阅读文本 »
= = = =

BladeDISC: RAL overview

在先前的关于编译器后端&运行时博客中，简单介绍了各种成熟的机器学习编译器的runtime system。本文结合BladeDISC RAL文档详细解读一下BladeDISC的runtime设计。由于BladeDISC一般作为python/tensorflow的pulgin使用，所以其一部分runtime依托现成机器学习框架的runtime，本文也会简单补充一下pytorch的runtime系统。

BladeDISC RAL

RAL原理

在开始深入BladeDISC的具体源码实现之前，我们先要讲明Compiler，Runtime之间的中间界面：硬件抽象层（RAL）。

如上图所示是各个部分的层级关系。对于RAL，BladeDISC编译器是如下解释的：

Runtime Abstraction Layer (RAL) 是 BladeDISC 编译器的核心组件，旨在连接编译器与多样化的运行时环境，解决跨平台兼容性和资源管理问题。RAL 的核心功能体现在两个方面：首先，它通过抽象统一的接口屏蔽不同运行时环境（如 TensorFlow、PyTorch 或独立二进制）的底层差异，使编译器只需针对 RAL 生成代码，而无需为每个平台单独适配。这种设计不仅简化了编译器的开发逻辑，还支持“一次编译，多处运行”，降低了用户在不同框架间迁移的成本。其次，RAL 通过上下文对象（Context）集中管理有状态资源（如 GPU 内核、内存等），采用懒初始化（Lazy Initialization）策略优化性能。例如，GPU 内核的加载仅在首次使用时触发，后续调用直接复用，避免了重复初始化的开销。通过将资源状态（如“内核是否已加载”）隐藏在上下文背后，RAL 对外提供初始化无关的接口（如 launch_kernel），使得编译器生成的代码无需关注资源初始化细节，只需调用简单接口即可完成任务。

= = = =

待处理记录 »
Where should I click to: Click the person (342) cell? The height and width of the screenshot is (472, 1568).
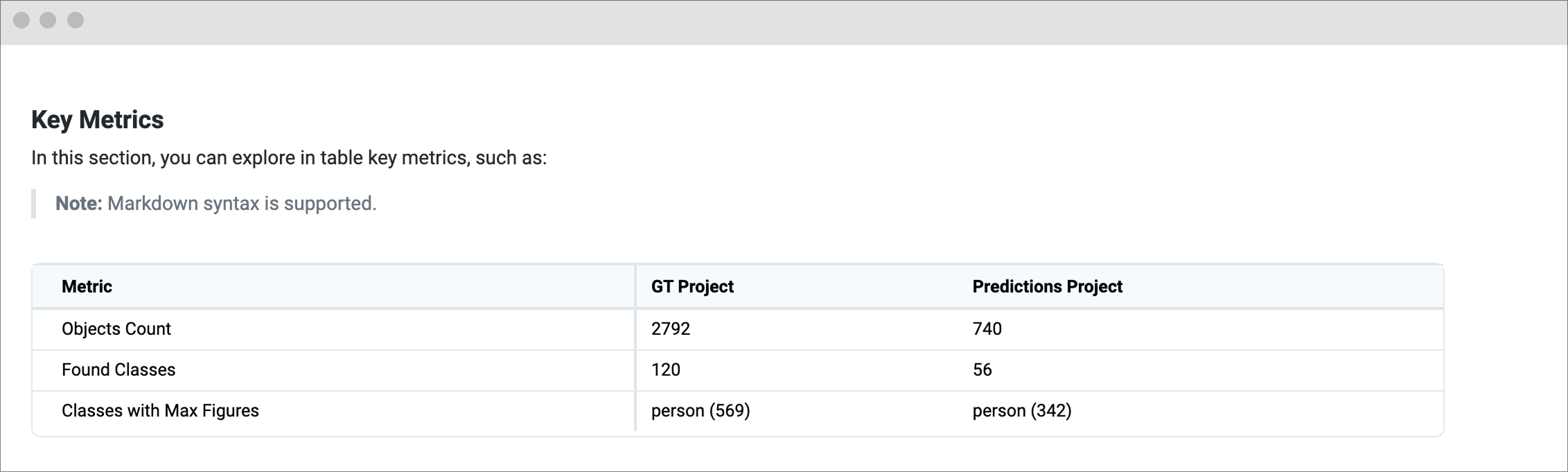(1022, 410)
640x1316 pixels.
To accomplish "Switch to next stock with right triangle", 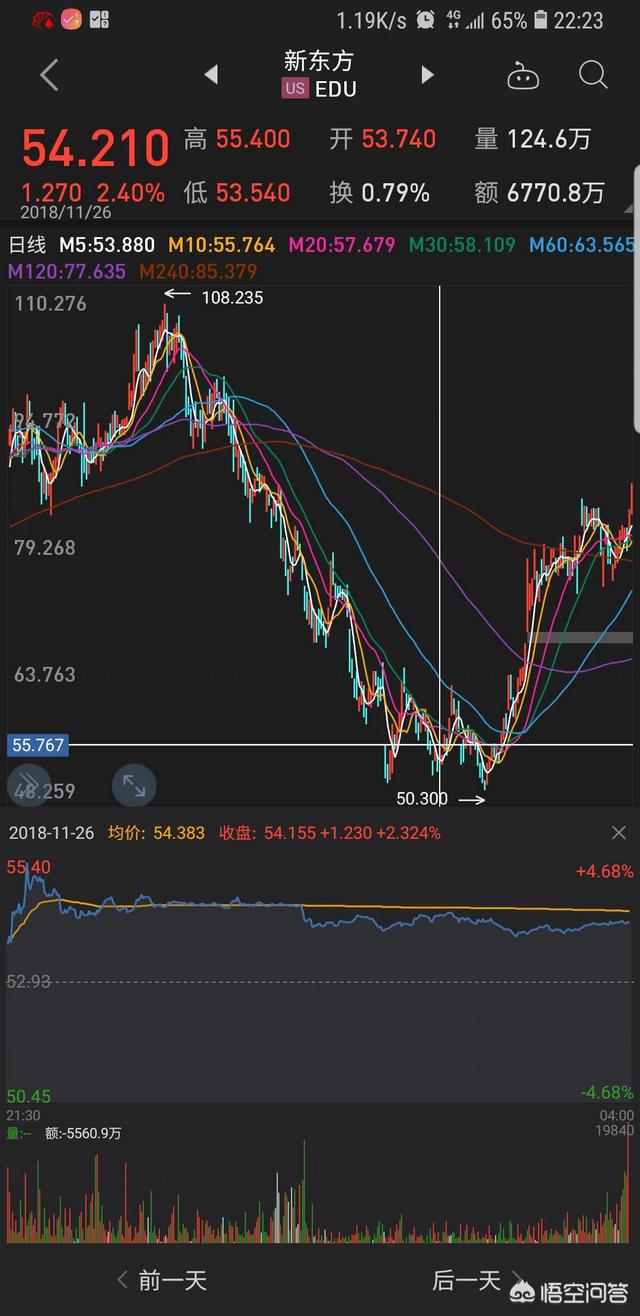I will [x=427, y=75].
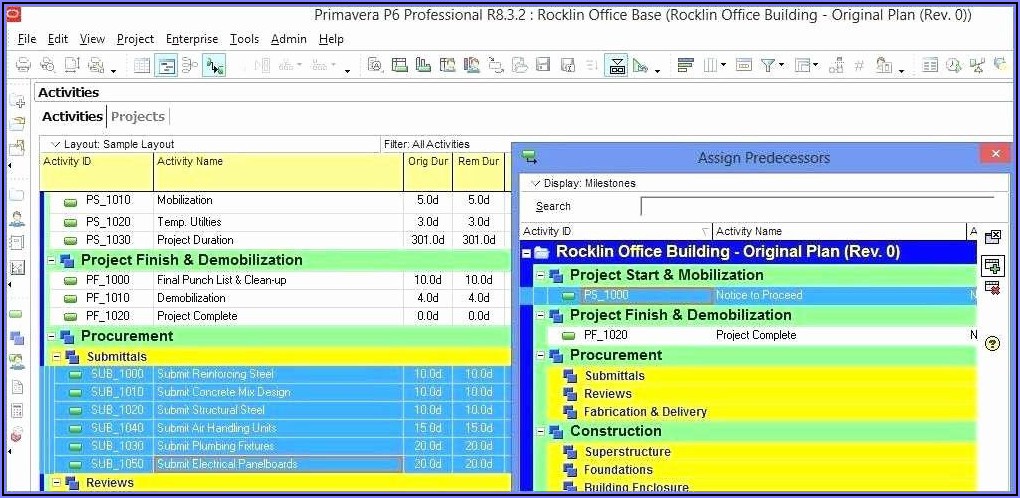Collapse the Project Finish & Demobilization group in dialog
The image size is (1020, 498).
[x=541, y=316]
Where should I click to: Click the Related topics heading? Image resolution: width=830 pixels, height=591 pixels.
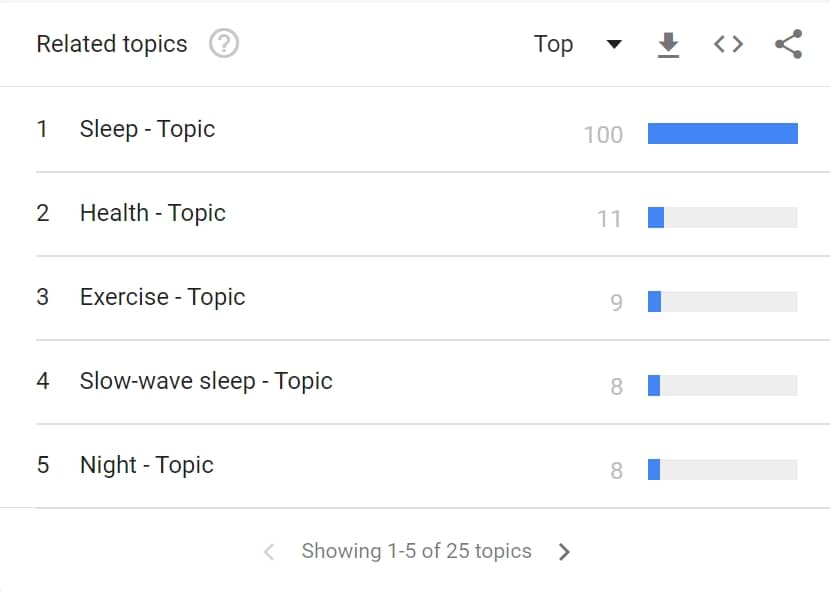[112, 44]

= = = =

操作指示 A »
请把记录中从包含“Where should I click to: Click the Related”的那一行起、一直到记录末尾的内容整理成编号列表，首尾两行都包括在内，空行不计。答案中不要放入图片。
操作指示 B »
请从这篇介绍BladeDISC运行时抽象层的文章最后一句之后接着往下写。

结果 A »
1. Where should I click to: Click the Related topics heading? Image resolution: width=830 pixels, height=591 pixels.
2. [112, 44]

结果 B »
BladeDISC RAL总体设计

这一块主要参考BladeDISC RAL设计文档。在设计文档中，从编译器角度和运行时角度两个角度来讲解RAL的设计理念。我个人的浅薄理解，从编译角度主要是解读如何将编译出的binary code，封装成Runtime API，而运行时角度则是如何调度运行封装好的Runtime API，从这两个角度均能体现RAL的设计的价值。

从compiler角度

RAL 在编译器侧通过一系列转换流程（Transformation Passes）将代码适配到 RAL 运行时环境，其核心设计围绕上下文注入、输入输出绑定和统一类型擦除的ABI展开。

上下文注入

将状态操作（如 GPU 内核加载、内存分配）与编译器逻辑解耦。具体实现方式上

自定义MLIR方言：通过 MLIR 框架定义 disc_ral 方言，引入 disc_ral.RalExecutionContextType 类型表示运行时上下文（Context）。该类型在 LLVM IR 中转换为指针类型，隐藏底层资源状态。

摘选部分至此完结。